He stayed there until he was 16. In 1891 he was convicted of stealing a bicycle and sentenced to six months hard labour. After that he was in and out of prison over larceny and theft charges.

Then he met an 18-year-old girl name Caroline Thornhill and they married. She would be his only legal wife. Caroline was sent out to work by Smith who just laid about at home, spending her earnings. While married to Caroline, the persistent charmer met Florence Wilson and secretly married her bigamously in 1908.

Smith told Wilson – who was a widow and moderately wealthy for the age – that he was an antiques dealer and persuaded her to give him money for his business. He took the cash and vanished – quite literally. He left her standing in the street while he told her her was popping across to buy a newspaper. He never returned.

He then wed Edith Peglar, the woman he would often return to between marriages and relationships.

Smith went onto exchange vows with numerous women, each time fleecing them for whatever he could get before disappearing. It later transpired that Smith would always demand to see his intended’s bank books before marrying them. He used several aliases and purported to be a successful art dealer and businessman. His victims were usually persuaded to marry him within just weeks or even days of meeting him.

His modus operandi seemed to be working well until he married Alice Smith. She was just 25 and worked as a nursing assistant. The pair lived in a boarding house in Blackpool for a few weeks after their wedding but then Alice suddenly died after ‘drowning’ in the bathtub.

The owner of the boarding house, Joseph Crossley, suspected something was up, especially after Smith seemed unfazed by his wife’s death and even remarked to him “when they’re dead, they’re dead.”

Crossley wrote a letter to Scotland Yard explaining how he feared Alice’s husband might have been responsible for her death. Crossley also sent the police a press cutting of another bathtub murder where a woman had died in suspiciously similar circumstances. Crossley believed Smith could have been responsible for both.

The press clipping reported on the death of a woman named Margaret Lloyd, aged 38. She had died in London in December 1914 in the same way as Alice – in her bathtub.

Detective Inspector Arthur Neil, of Scotland Yard, read the letter from Crossley and jumped on the case. Neil, a veteran detective, visited the Lloyds’ former home and discovered that Margaret had emptied her bank account on the day of her death and made a new will only days before she died. The sole beneficiary was her husband, ‘John Lloyd’. Similarly, Alice Smith had taken out insurance and made a new will shortly before dying, and the sole beneficiary was also her husband.

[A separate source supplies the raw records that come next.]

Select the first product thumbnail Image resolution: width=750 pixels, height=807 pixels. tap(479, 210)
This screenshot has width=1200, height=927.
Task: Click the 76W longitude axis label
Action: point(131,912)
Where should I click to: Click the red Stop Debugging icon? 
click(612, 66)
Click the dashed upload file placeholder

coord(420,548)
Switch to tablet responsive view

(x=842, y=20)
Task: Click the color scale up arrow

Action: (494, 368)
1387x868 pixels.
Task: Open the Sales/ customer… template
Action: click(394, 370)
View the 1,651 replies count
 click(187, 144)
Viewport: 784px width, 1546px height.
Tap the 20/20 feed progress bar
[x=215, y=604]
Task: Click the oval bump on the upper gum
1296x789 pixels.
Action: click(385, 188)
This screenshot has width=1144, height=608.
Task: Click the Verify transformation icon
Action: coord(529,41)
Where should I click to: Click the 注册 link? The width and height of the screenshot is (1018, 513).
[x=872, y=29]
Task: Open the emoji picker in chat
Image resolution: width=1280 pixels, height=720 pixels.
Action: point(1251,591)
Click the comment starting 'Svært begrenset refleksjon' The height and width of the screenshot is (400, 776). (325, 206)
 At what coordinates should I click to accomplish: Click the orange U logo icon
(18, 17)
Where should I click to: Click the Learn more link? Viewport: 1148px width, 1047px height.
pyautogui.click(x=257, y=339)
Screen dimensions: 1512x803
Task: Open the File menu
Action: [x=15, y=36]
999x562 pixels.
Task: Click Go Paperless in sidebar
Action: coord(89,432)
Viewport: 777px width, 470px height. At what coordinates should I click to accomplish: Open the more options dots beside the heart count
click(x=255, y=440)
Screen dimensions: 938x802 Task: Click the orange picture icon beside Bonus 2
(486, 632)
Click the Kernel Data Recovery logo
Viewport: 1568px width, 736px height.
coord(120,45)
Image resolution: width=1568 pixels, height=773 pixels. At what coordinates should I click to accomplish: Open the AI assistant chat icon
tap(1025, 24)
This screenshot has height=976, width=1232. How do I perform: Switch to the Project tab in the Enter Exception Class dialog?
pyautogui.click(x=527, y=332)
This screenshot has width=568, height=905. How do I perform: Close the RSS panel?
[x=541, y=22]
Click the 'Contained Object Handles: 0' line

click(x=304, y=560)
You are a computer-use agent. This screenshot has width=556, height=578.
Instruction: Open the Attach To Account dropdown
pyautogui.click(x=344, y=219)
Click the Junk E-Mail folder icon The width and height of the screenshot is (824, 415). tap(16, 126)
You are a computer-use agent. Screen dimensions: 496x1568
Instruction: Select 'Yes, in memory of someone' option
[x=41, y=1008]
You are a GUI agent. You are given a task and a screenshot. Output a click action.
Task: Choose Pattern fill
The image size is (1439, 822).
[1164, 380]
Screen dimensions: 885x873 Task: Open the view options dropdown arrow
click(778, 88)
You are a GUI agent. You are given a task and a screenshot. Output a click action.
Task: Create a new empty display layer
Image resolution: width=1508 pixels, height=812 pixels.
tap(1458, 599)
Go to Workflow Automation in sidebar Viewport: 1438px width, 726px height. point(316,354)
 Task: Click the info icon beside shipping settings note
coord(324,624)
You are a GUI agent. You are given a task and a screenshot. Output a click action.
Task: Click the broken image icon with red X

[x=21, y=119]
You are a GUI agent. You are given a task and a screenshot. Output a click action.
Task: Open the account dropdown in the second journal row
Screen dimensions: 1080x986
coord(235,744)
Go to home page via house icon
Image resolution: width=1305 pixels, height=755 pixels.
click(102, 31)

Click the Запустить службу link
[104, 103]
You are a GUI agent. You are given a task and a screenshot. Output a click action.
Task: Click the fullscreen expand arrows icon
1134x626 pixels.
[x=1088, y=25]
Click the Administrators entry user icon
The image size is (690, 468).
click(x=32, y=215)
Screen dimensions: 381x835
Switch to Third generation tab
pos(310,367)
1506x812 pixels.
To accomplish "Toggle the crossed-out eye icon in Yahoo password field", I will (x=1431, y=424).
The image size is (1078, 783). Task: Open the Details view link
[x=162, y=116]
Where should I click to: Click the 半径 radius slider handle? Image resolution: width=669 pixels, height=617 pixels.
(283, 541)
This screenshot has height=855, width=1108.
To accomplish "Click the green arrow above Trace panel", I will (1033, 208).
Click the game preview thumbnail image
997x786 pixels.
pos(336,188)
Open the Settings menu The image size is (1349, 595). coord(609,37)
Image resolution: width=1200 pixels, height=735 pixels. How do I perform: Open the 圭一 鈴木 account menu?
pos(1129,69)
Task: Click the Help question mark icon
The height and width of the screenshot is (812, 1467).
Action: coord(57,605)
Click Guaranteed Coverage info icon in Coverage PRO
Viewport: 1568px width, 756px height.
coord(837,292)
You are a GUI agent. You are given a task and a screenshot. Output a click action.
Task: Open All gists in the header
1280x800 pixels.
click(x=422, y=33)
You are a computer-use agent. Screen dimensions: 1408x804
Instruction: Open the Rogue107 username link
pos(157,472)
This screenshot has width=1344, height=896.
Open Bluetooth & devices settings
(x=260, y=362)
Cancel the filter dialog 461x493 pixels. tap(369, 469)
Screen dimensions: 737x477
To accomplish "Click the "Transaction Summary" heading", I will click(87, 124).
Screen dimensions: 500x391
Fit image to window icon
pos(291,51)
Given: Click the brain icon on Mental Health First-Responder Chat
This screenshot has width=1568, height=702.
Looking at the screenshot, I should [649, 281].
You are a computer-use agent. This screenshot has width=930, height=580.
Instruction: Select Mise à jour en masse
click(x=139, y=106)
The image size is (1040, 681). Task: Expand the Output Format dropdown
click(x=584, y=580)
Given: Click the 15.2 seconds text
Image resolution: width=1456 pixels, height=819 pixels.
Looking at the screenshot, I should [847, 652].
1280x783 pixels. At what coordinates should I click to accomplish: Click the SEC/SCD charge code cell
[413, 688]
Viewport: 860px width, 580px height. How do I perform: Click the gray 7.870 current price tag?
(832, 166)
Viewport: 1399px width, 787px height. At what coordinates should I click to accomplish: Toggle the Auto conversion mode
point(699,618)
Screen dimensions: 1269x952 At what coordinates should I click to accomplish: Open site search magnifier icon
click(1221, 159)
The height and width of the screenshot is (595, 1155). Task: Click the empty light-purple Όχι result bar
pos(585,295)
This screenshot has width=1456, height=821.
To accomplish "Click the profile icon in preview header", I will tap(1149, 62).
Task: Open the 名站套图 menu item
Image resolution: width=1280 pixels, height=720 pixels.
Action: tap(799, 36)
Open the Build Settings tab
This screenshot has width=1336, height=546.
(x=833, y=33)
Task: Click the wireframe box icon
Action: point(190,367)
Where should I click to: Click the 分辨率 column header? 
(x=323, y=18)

Neil wondered if ‘John Lloyd’ and ‘George Smith’ were the same person. They were.

After laying a spectacular trap for Smith, Det Insp Neil arrested him. It seemed the mysterious and sinister case had finally been cracked but then things took an even darker turn. There was a third murdered wife.

A senior police officer in Herne Bay, Kent, had read newspaper reports on the case which jogged his memory about an “accidental” death under suspiciously similar circumstances on his patch. A young woman named Beatrice “Bessie” Williams (formerly Beatrice Mundy) had also died in her bathtub, in July 1912, her body having been discovered by her husband Henry. She was aged 35.

The officer wrote to Neil, asking for a mugshot of George Smith. The photo was sent to Herne Bay and it was immediately confirmed that “Henry Williams” was just another alias for George Smith.

Neil now knew he’d caught a serial killer. What he didn’t have, however, was exact proof as to how Smith had murdered his wives. There was minimal evidence of drowning, and no physical signs of the victims having been forced under the water.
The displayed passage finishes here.